■ **Exercise instructions**
Each line of the listing where "coordinates" appears should be reported.

■ **Input for this task**

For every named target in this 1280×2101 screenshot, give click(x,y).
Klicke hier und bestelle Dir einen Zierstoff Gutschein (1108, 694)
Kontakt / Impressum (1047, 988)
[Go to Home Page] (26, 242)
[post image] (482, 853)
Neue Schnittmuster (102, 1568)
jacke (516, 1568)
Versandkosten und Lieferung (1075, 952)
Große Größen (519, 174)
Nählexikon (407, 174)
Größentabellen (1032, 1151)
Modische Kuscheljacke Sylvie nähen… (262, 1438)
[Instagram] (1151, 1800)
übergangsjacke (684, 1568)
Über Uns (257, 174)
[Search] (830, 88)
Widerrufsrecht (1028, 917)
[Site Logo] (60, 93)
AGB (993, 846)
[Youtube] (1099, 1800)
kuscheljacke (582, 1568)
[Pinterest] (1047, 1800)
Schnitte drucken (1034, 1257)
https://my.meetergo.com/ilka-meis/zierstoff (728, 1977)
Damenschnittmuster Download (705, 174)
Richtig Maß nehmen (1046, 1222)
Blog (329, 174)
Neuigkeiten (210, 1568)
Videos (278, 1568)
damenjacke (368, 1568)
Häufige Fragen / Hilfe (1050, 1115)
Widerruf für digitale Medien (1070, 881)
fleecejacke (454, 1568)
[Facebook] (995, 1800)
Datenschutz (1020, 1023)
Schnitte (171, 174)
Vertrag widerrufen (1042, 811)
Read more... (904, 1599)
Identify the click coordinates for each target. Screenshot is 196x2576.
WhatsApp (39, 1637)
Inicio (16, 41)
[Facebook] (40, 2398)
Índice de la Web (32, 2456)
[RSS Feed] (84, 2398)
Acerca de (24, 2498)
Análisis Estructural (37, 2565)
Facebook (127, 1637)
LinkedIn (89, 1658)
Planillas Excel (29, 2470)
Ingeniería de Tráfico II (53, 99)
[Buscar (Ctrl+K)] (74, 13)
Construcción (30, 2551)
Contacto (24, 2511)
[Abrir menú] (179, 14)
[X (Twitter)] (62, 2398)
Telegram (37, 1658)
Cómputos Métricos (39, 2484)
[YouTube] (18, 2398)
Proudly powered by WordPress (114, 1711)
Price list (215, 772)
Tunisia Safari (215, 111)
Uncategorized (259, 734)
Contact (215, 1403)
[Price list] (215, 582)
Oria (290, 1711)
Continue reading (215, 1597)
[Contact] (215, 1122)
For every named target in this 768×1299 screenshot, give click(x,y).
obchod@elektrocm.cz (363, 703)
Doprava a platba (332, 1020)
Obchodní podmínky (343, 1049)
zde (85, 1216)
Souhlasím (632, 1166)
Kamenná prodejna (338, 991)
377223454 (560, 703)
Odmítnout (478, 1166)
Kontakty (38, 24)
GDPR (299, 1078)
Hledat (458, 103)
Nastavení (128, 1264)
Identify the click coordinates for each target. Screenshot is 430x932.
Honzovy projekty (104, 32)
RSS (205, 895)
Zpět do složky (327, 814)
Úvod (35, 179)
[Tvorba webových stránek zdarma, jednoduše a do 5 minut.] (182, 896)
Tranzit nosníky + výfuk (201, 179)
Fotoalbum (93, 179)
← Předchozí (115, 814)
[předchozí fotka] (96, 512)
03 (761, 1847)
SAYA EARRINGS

■ **Answer box**
Identify the click coordinates for each target. Screenshot is 196x2576.
Identify the click coordinates for each target. Screenshot is 430x932.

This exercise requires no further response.